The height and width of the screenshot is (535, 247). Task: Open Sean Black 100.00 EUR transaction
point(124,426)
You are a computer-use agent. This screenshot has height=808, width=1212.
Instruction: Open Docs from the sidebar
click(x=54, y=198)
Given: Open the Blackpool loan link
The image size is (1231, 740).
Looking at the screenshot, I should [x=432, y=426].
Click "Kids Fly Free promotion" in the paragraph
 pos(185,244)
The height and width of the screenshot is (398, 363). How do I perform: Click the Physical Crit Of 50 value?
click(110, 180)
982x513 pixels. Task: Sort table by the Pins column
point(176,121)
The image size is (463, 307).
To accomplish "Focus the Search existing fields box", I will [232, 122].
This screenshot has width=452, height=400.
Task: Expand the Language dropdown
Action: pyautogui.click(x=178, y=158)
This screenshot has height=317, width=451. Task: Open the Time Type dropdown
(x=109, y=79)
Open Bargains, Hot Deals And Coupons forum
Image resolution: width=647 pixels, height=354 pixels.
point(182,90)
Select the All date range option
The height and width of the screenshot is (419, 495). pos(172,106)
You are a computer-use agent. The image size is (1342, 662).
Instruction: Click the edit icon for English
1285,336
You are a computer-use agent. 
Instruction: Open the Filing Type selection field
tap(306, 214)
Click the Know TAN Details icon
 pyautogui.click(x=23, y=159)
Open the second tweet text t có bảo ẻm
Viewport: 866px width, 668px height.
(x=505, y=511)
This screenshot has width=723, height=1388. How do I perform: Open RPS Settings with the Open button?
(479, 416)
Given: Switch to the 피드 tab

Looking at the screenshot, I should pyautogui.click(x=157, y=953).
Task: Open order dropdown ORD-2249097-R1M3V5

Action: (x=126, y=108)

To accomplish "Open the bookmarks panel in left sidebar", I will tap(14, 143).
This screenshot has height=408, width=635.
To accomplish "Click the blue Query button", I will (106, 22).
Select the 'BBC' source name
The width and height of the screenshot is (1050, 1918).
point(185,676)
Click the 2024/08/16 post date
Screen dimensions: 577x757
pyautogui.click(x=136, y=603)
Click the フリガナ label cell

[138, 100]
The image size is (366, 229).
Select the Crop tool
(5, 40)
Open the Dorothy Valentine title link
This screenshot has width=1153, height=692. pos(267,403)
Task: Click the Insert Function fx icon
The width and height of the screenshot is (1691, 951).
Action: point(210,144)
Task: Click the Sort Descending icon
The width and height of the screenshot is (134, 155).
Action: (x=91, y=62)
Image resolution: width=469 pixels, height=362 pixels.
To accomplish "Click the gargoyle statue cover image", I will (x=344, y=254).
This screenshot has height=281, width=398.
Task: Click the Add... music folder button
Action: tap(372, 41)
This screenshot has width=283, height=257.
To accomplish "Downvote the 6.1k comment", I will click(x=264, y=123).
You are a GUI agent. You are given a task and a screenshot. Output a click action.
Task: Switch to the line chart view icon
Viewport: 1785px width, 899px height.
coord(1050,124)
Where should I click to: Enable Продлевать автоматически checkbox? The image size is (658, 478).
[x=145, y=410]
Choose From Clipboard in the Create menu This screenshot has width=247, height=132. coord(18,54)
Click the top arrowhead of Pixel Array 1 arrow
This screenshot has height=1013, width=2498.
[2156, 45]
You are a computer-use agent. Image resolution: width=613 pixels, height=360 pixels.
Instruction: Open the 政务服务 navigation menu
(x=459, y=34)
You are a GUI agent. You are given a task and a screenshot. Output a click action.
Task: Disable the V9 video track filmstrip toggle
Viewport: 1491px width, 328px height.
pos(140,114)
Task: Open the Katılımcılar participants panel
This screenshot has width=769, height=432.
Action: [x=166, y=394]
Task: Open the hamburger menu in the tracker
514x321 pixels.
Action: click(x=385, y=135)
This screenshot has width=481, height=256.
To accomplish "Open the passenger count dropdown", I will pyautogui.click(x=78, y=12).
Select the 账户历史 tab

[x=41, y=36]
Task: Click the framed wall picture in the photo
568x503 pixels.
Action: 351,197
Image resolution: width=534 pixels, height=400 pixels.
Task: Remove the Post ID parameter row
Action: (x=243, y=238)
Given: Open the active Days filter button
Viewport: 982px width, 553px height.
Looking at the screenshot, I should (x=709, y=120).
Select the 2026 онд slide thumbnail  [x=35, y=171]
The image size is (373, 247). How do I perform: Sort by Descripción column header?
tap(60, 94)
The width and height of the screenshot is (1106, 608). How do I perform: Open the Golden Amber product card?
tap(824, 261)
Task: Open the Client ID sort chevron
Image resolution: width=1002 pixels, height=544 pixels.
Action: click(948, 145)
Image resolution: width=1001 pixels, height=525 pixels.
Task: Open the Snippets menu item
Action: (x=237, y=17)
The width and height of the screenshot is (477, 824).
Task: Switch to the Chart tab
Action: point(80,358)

• **YOUR INSTRUCTIONS**: Starting with the line that holds "This screenshot has width=283, height=257." and ending with the line that holds "Task: Open the hamburger menu in the tracker", retype every line in the data above exactly, and nothing else.

• **EXERCISE SOLUTION**:
This screenshot has width=283, height=257.
To accomplish "Downvote the 6.1k comment", I will click(x=264, y=123).
You are a GUI agent. You are given a task and a screenshot. Output a click action.
Task: Switch to the line chart view icon
Viewport: 1785px width, 899px height.
coord(1050,124)
Where should I click to: Enable Продлевать автоматически checkbox? The image size is (658, 478).
[x=145, y=410]
Choose From Clipboard in the Create menu This screenshot has width=247, height=132. coord(18,54)
Click the top arrowhead of Pixel Array 1 arrow
This screenshot has height=1013, width=2498.
[2156, 45]
You are a computer-use agent. Image resolution: width=613 pixels, height=360 pixels.
Instruction: Open the 政务服务 navigation menu
(x=459, y=34)
You are a GUI agent. You are given a task and a screenshot. Output a click action.
Task: Disable the V9 video track filmstrip toggle
Viewport: 1491px width, 328px height.
pos(140,114)
Task: Open the Katılımcılar participants panel
This screenshot has width=769, height=432.
Action: [x=166, y=394]
Task: Open the hamburger menu in the tracker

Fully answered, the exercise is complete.